Just about every minute of my life is spent worrying and dreaming over money. In the morning I wish I had a personal chef who’d make me whatever I wanted for breakfast: bacon, Belgian waffles, fresh squeezed orange juice, fruits. Then while I’m walking in the rain and snow to the bus stop, I’m wishing I had a personal driver or my own car. In class and walking down the hallways of my huge school, I look at my fellow classmates’ clothing and wish I could own half of what I see. A girl can never have enough pairs of shoes, you know.
When I get home I want more rich foods and don’t feel like doing homework. I want to jump in a big princess style bed in a room with a big screen TV and a mini-fridge. But all I have is a small room with a small bed and no television.
I’m a teen so of course I’m becoming independent. The first step to independence is money. You need to be able to take care of yourself and support yourself. But you’re living with your parents so your first few years are buying what you want.
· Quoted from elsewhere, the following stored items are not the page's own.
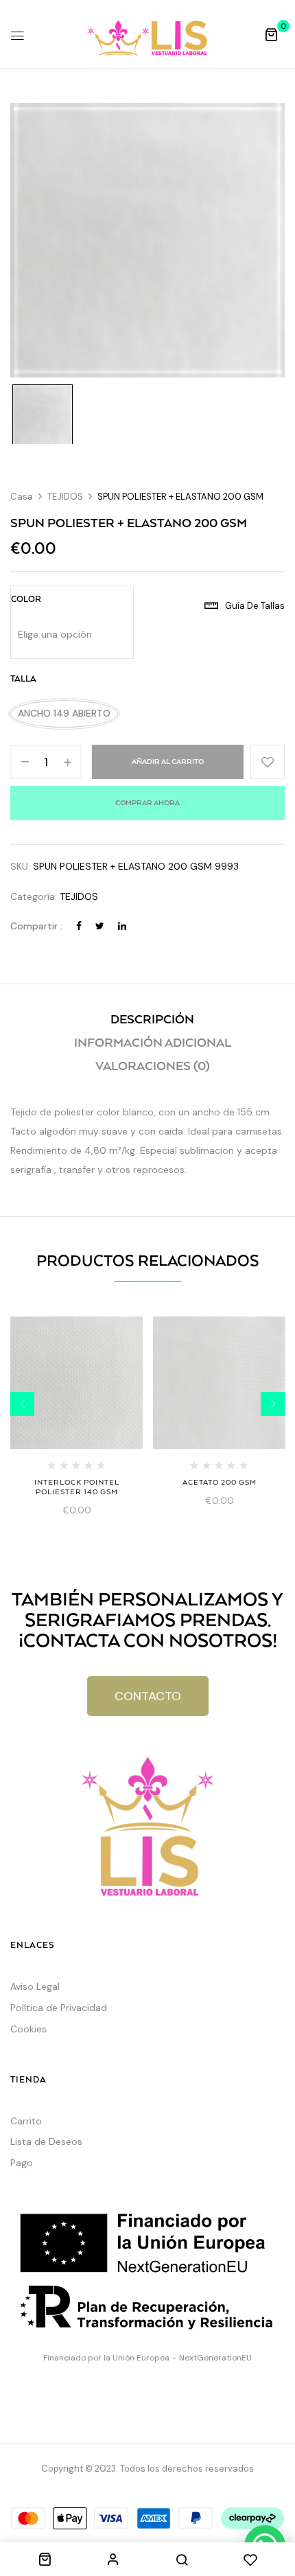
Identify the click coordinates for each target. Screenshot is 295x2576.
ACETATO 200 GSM (219, 1482)
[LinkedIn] (122, 926)
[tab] (152, 1020)
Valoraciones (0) (152, 1067)
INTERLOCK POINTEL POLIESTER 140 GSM (76, 1487)
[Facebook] (79, 926)
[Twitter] (99, 926)
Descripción (152, 1020)
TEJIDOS (65, 496)
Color (26, 599)
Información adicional (152, 1043)
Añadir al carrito (168, 762)
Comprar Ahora (147, 803)
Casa (21, 496)
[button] (271, 34)
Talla (23, 679)
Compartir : (36, 926)
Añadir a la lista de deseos (267, 762)
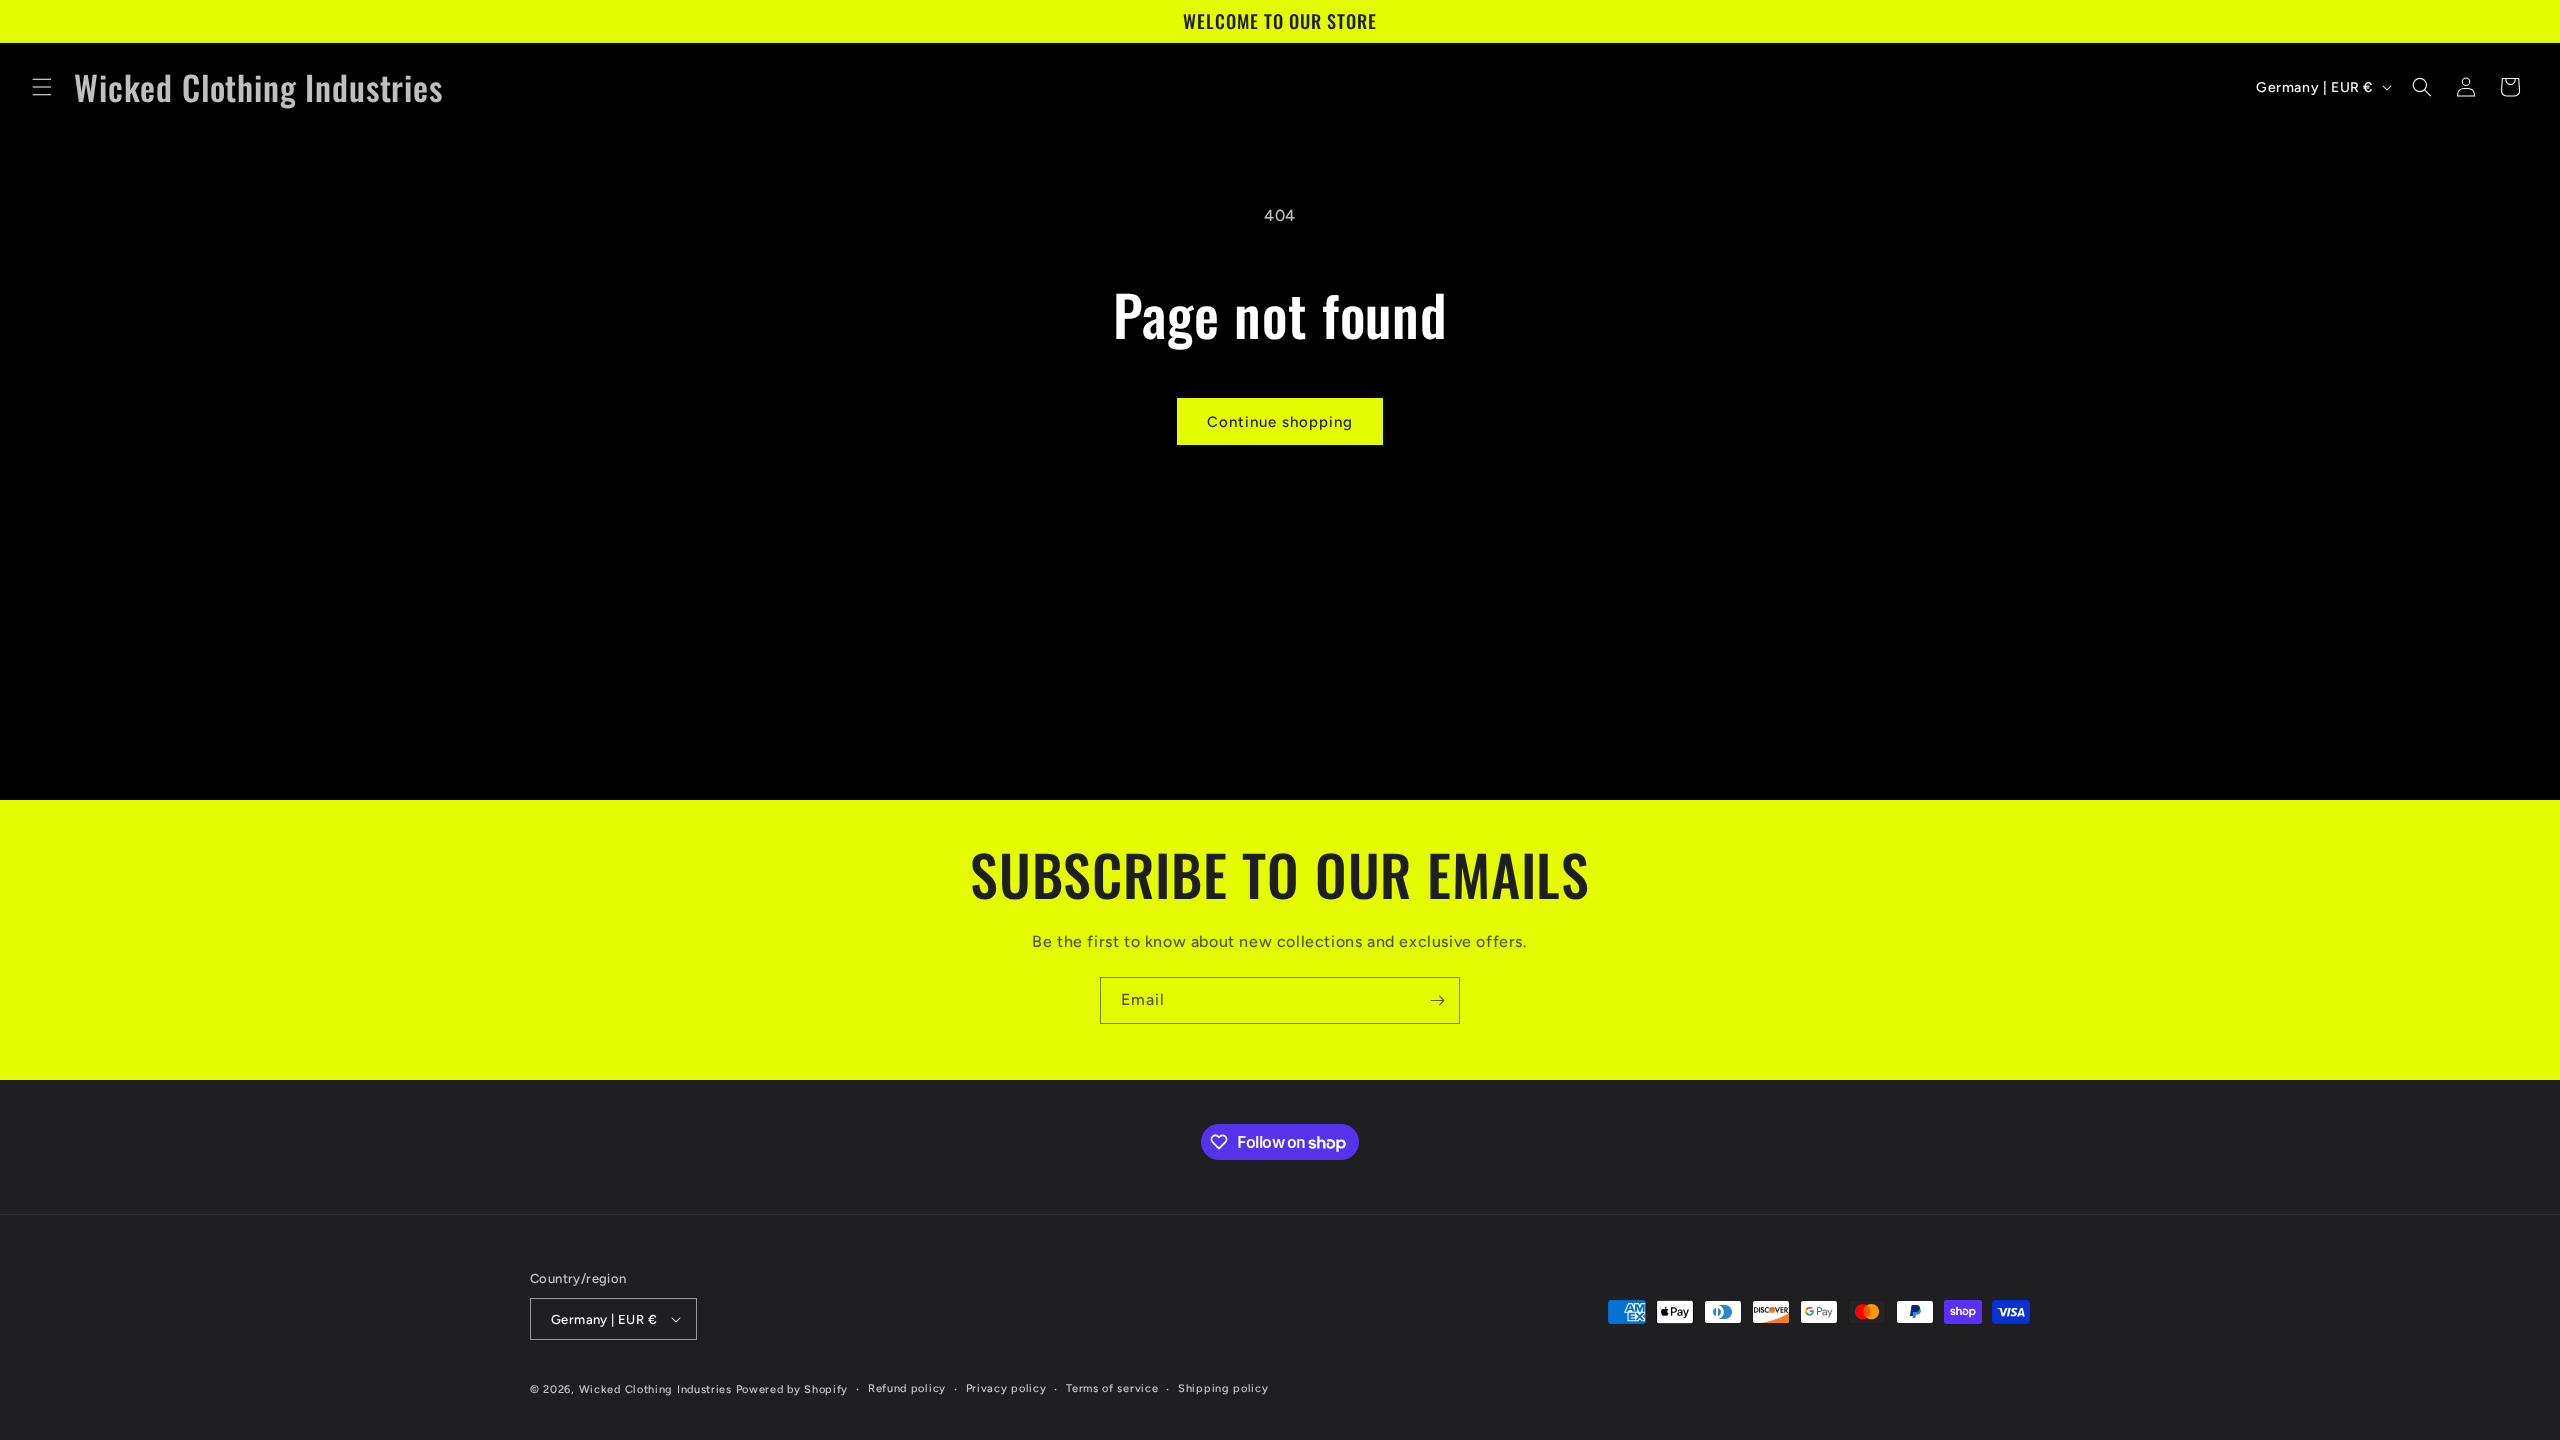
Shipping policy (1223, 1388)
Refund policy (907, 1388)
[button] (42, 87)
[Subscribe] (1437, 1000)
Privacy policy (1006, 1388)
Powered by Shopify (792, 1389)
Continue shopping (1280, 422)
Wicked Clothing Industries (655, 1389)
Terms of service (1112, 1388)
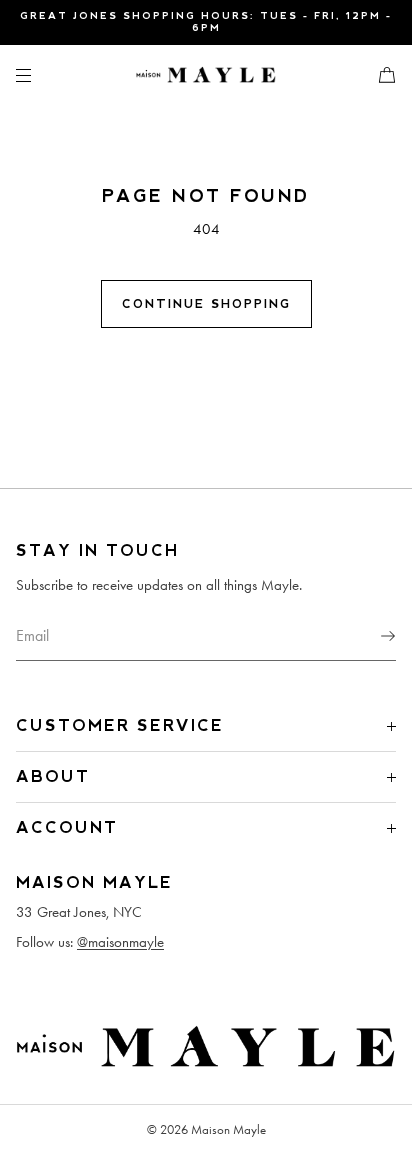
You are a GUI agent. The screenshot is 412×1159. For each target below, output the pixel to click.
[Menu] (40, 74)
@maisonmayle (120, 942)
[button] (379, 74)
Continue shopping (206, 304)
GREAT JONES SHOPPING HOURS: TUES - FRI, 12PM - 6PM (206, 21)
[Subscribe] (371, 636)
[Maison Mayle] (206, 75)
You still have your parents taking care of you, if you’re lucky. But with the economic depression going on right now and the limitations of finding a job with the right hours and distance, it’s nearly impossible to find a job.
On top of that, if you’re parents don’t have money you have to worry about college. How will you pay during college and afterwards if you have to take out loans? How will you live? How will you support yourself and not have a mental breakdown? Do you even want to go to college and have to worry about all this stuff?
It’s a lie that no one is born with a silver spoon in their mouth. It’s a lie that luck doesn’t exist. It’s a lie that hard work always pays off. It’s a lie that practice that perfect. It’s a le that life is fair. It’s true that money makes the world go round.